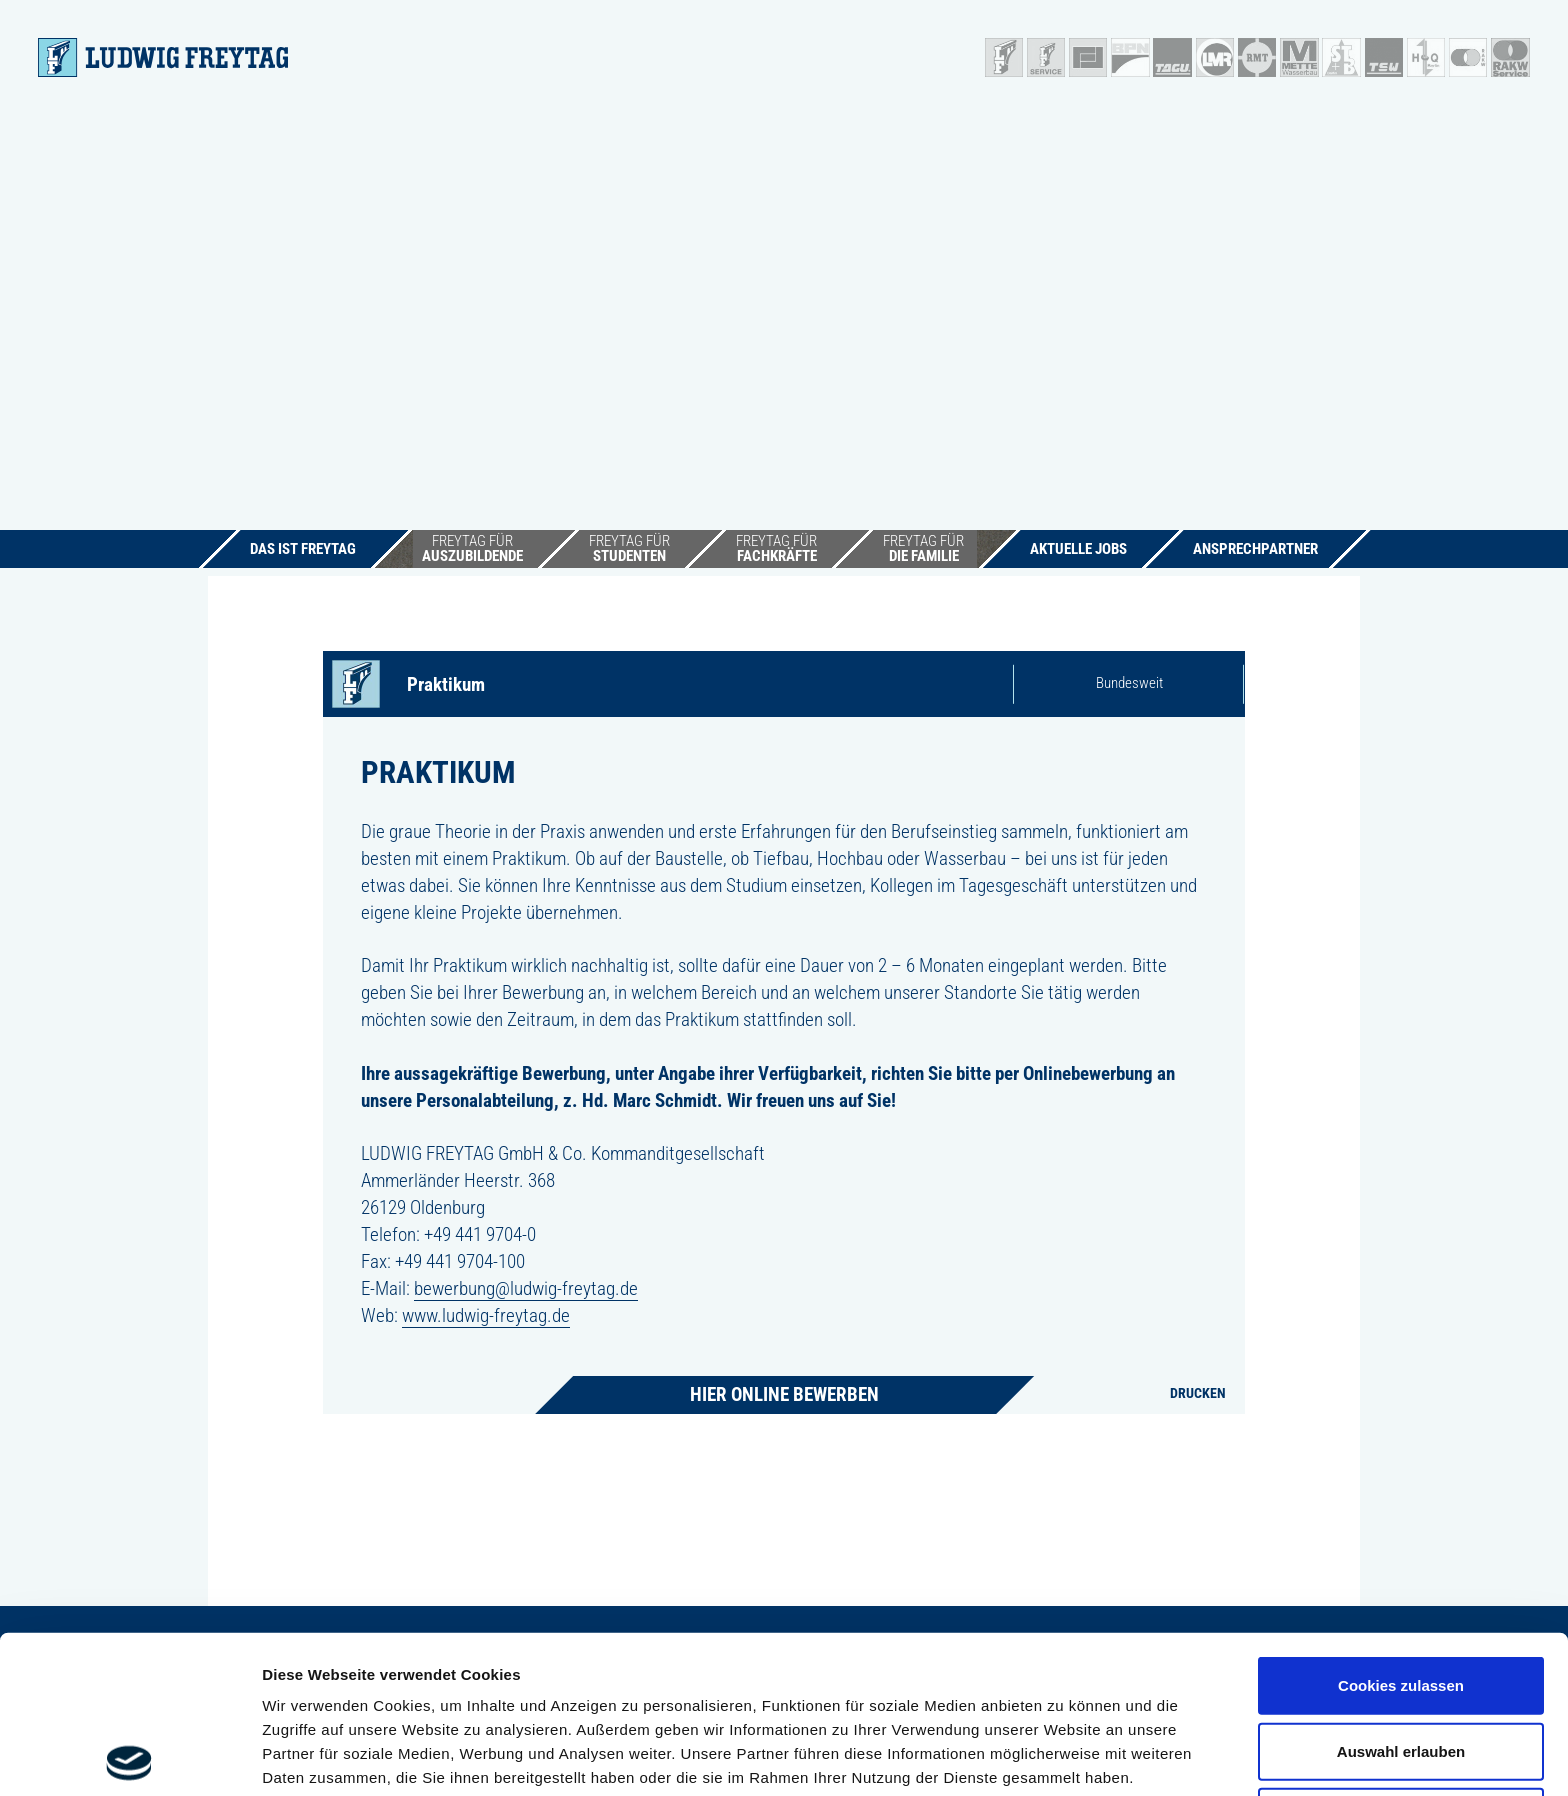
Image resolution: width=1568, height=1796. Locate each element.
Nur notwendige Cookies (1401, 1658)
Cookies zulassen (1401, 1527)
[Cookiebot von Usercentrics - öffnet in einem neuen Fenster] (129, 1757)
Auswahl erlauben (1401, 1593)
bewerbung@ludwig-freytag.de (526, 1288)
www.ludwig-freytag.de (486, 1315)
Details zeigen (1063, 1756)
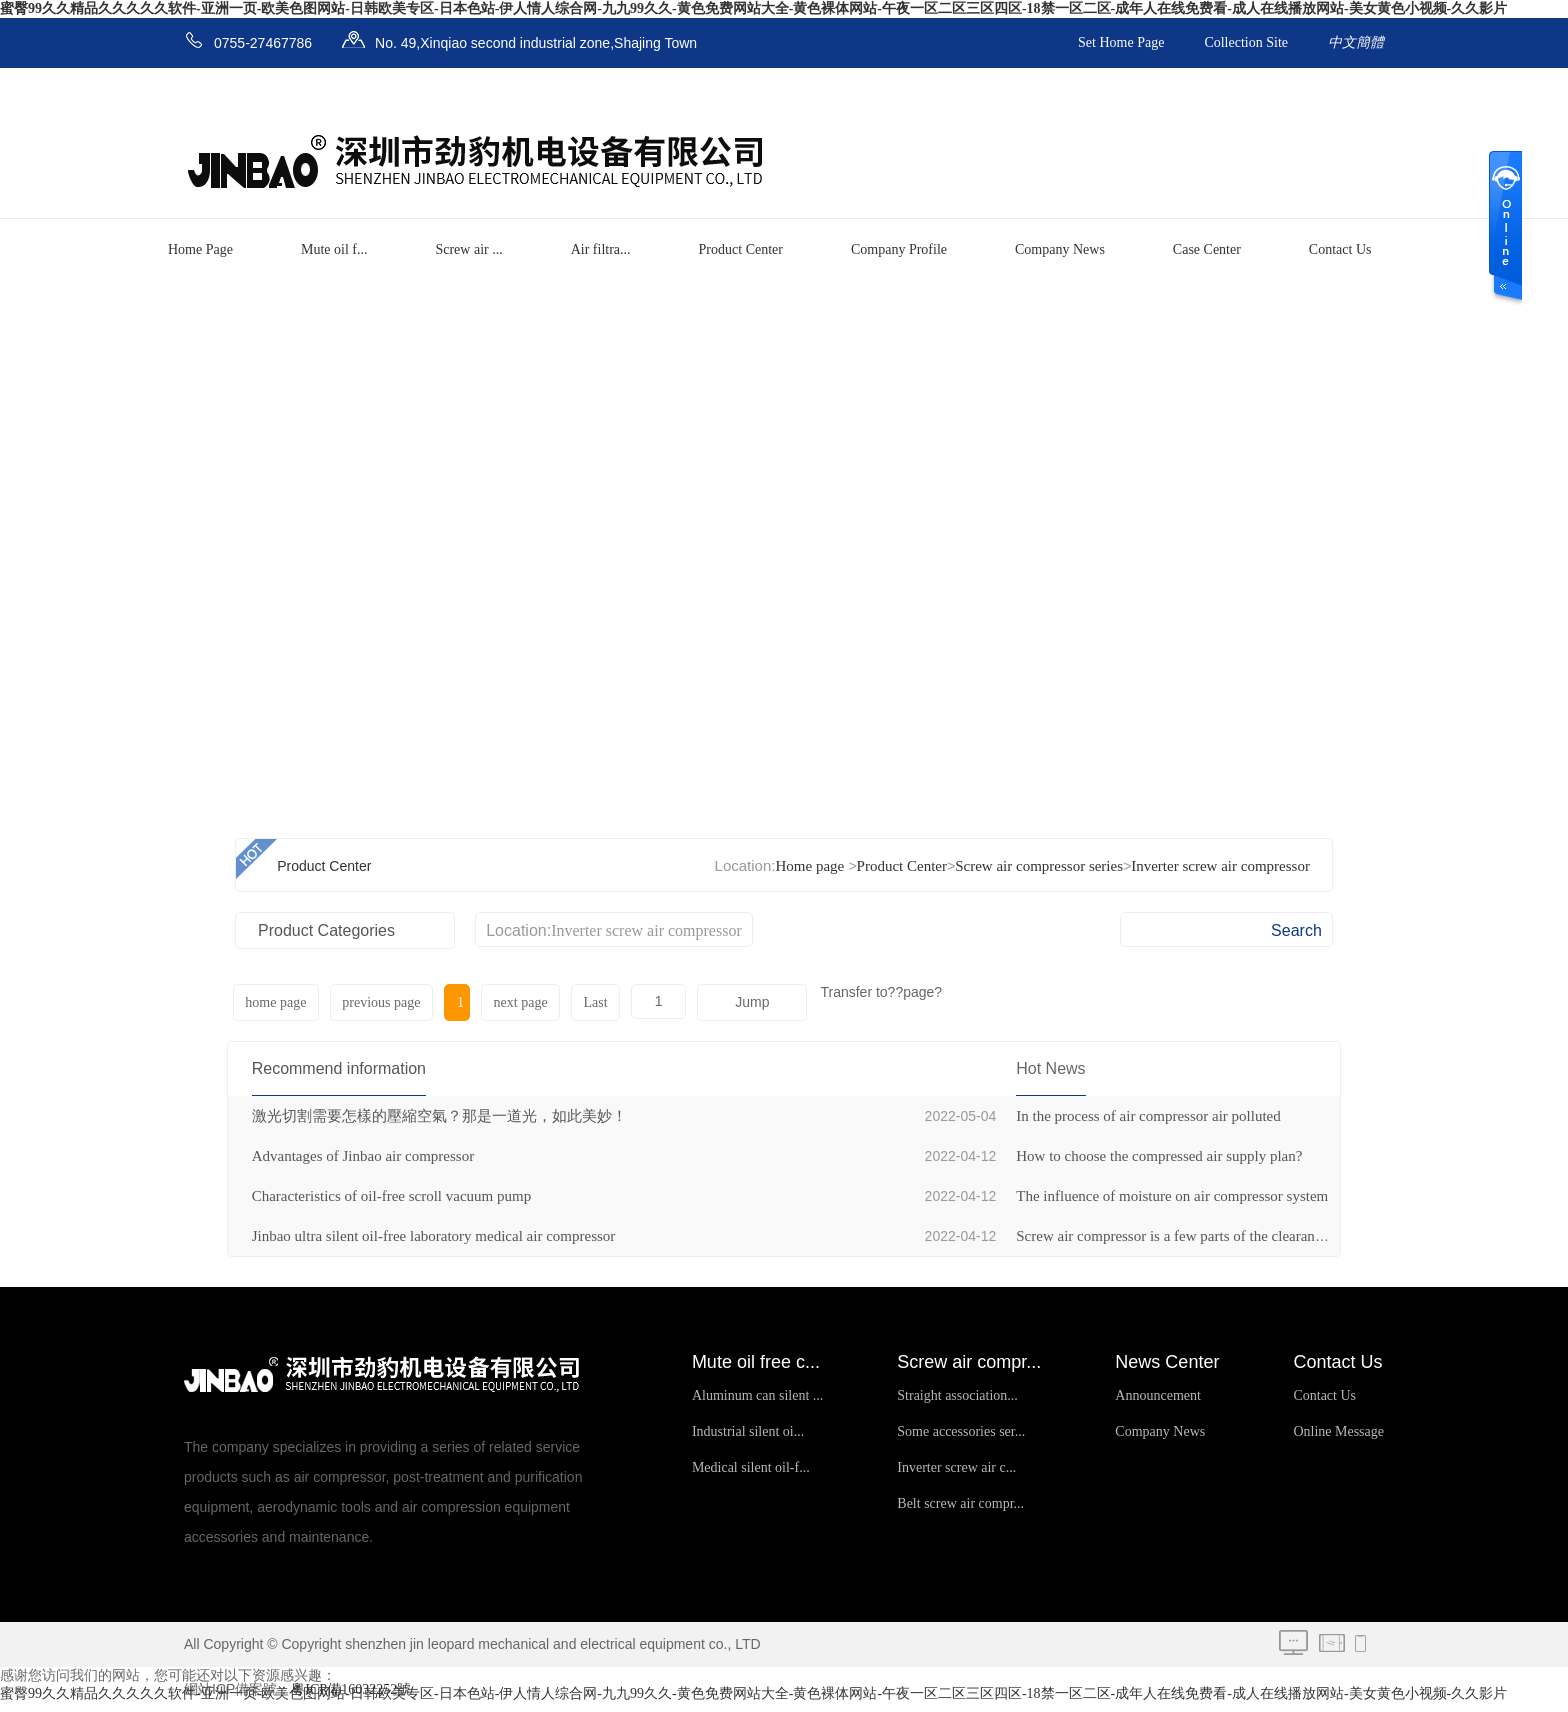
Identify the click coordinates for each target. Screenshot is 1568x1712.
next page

== == ==

Written exercise ▸ Duplicate every line of the records above word for word, leaving out the pictures.

Correct response ▸
Image resolution: width=1568, height=1796. Locate each element.
Nur notwendige Cookies (1401, 1658)
Cookies zulassen (1401, 1527)
[Cookiebot von Usercentrics - öffnet in einem neuen Fenster] (129, 1757)
Auswahl erlauben (1401, 1593)
bewerbung@ludwig-freytag.de (526, 1288)
www.ludwig-freytag.de (486, 1315)
Details zeigen (1063, 1756)
Identify the click coordinates for each target. Screenshot is 1568x1712.
next page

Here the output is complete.